─── TASK INPUT

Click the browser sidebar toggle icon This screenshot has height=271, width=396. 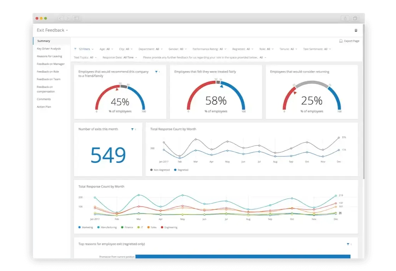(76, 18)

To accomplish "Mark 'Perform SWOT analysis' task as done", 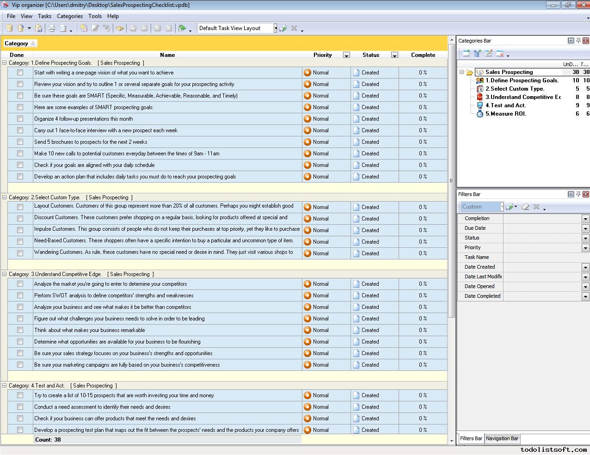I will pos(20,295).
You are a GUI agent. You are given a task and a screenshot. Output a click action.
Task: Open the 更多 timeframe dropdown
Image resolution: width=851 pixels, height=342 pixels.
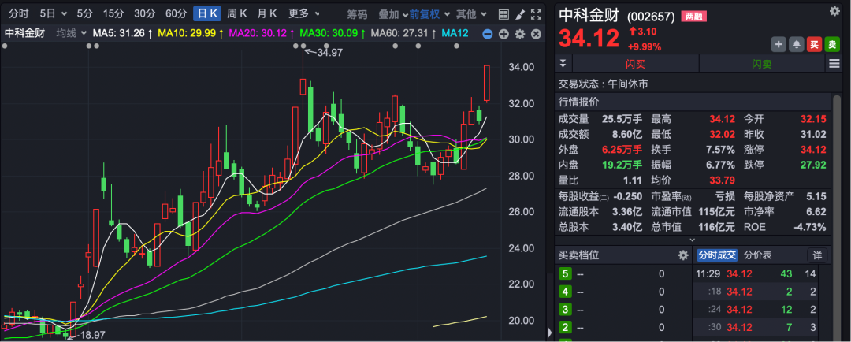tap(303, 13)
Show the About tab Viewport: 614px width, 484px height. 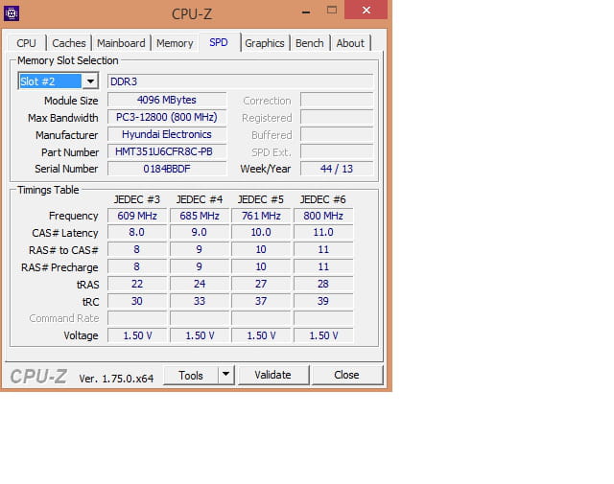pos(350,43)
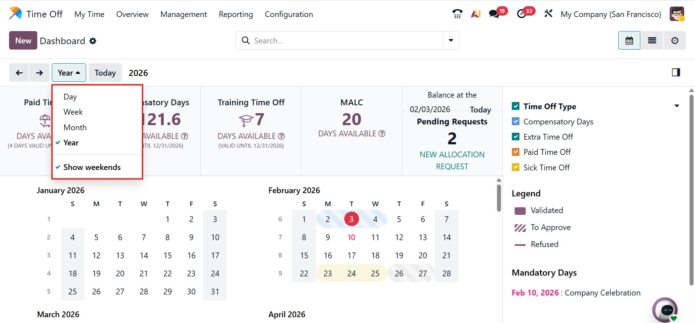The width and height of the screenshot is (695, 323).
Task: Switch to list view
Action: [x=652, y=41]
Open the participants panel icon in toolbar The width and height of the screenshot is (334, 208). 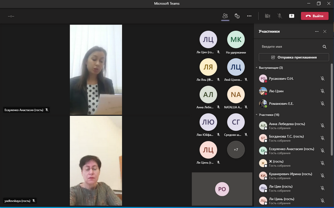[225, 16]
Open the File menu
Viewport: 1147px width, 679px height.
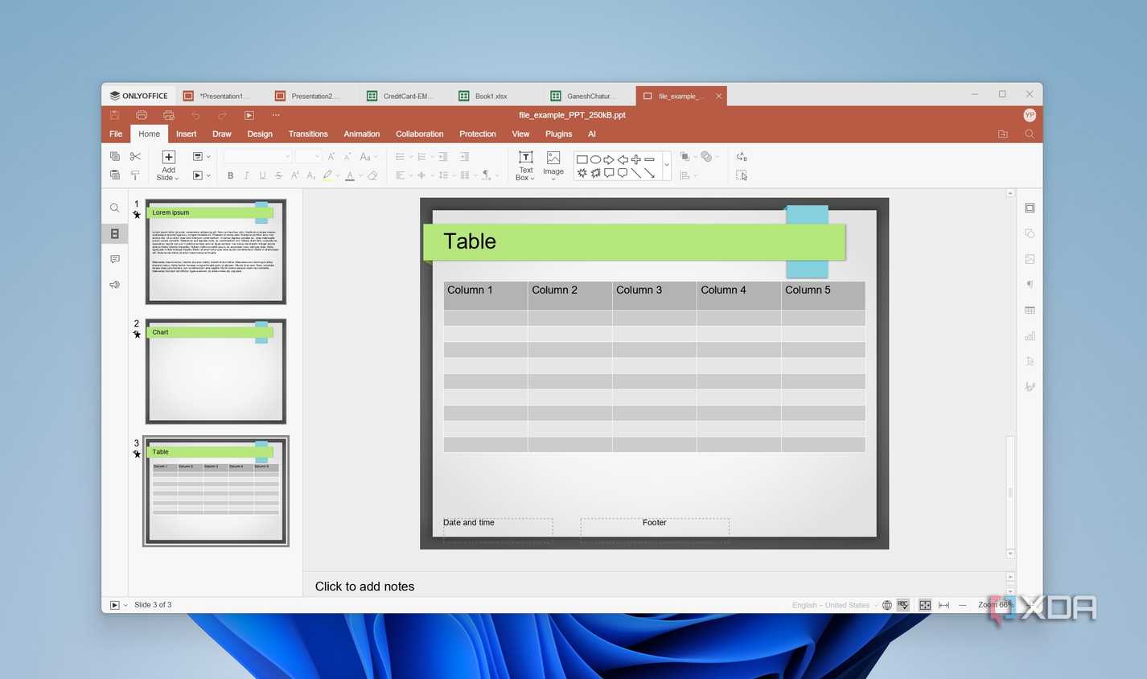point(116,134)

──────

Put the lines from the one with "Open the File menu" up to and including the last line of the entries into a Markdown table with the columns "Row" and "Line", skipping blank lines. Leave the pictures out of the answer.

| Row | Line |
|---|---|
| 1 | Open the File menu |
| 2 | Viewport: 1147px width, 679px height. |
| 3 | point(116,134) |